● **ACTIVITY**
Of the lines listed below, return exactly those that run from the line containing "Instruction: Open the Alarms section" through the line containing "Task: Click the browser address bar URL", both included.

====

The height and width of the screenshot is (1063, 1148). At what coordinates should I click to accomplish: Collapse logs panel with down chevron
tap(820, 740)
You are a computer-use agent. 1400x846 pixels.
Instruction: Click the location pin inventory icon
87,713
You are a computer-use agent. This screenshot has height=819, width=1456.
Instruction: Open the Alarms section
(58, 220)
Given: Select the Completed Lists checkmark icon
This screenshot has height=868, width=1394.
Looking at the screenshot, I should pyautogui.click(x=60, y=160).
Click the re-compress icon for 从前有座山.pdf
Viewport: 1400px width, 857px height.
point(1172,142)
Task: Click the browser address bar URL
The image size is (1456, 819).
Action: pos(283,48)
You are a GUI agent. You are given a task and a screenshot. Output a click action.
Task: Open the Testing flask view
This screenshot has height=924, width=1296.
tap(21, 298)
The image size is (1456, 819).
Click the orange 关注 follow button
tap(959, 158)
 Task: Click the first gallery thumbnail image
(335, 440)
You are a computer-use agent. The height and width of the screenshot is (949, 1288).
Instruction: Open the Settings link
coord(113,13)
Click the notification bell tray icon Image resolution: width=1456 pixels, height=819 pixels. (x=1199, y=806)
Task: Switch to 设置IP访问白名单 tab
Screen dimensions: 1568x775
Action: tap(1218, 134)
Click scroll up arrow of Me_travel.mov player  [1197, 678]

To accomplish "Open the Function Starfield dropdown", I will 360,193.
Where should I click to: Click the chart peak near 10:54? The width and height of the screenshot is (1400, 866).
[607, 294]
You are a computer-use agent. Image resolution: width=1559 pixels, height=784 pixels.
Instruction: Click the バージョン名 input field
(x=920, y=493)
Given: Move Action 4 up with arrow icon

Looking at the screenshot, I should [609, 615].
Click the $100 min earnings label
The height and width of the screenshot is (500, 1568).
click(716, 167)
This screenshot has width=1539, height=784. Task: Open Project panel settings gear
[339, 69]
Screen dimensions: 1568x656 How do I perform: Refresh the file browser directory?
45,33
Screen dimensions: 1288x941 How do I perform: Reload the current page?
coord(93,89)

====

● **WRITTEN RESPONSE**
Instruction: Open the Alarms section
(58, 220)
Given: Select the Completed Lists checkmark icon
This screenshot has height=868, width=1394.
Looking at the screenshot, I should pyautogui.click(x=60, y=160).
Click the re-compress icon for 从前有座山.pdf
Viewport: 1400px width, 857px height.
point(1172,142)
Task: Click the browser address bar URL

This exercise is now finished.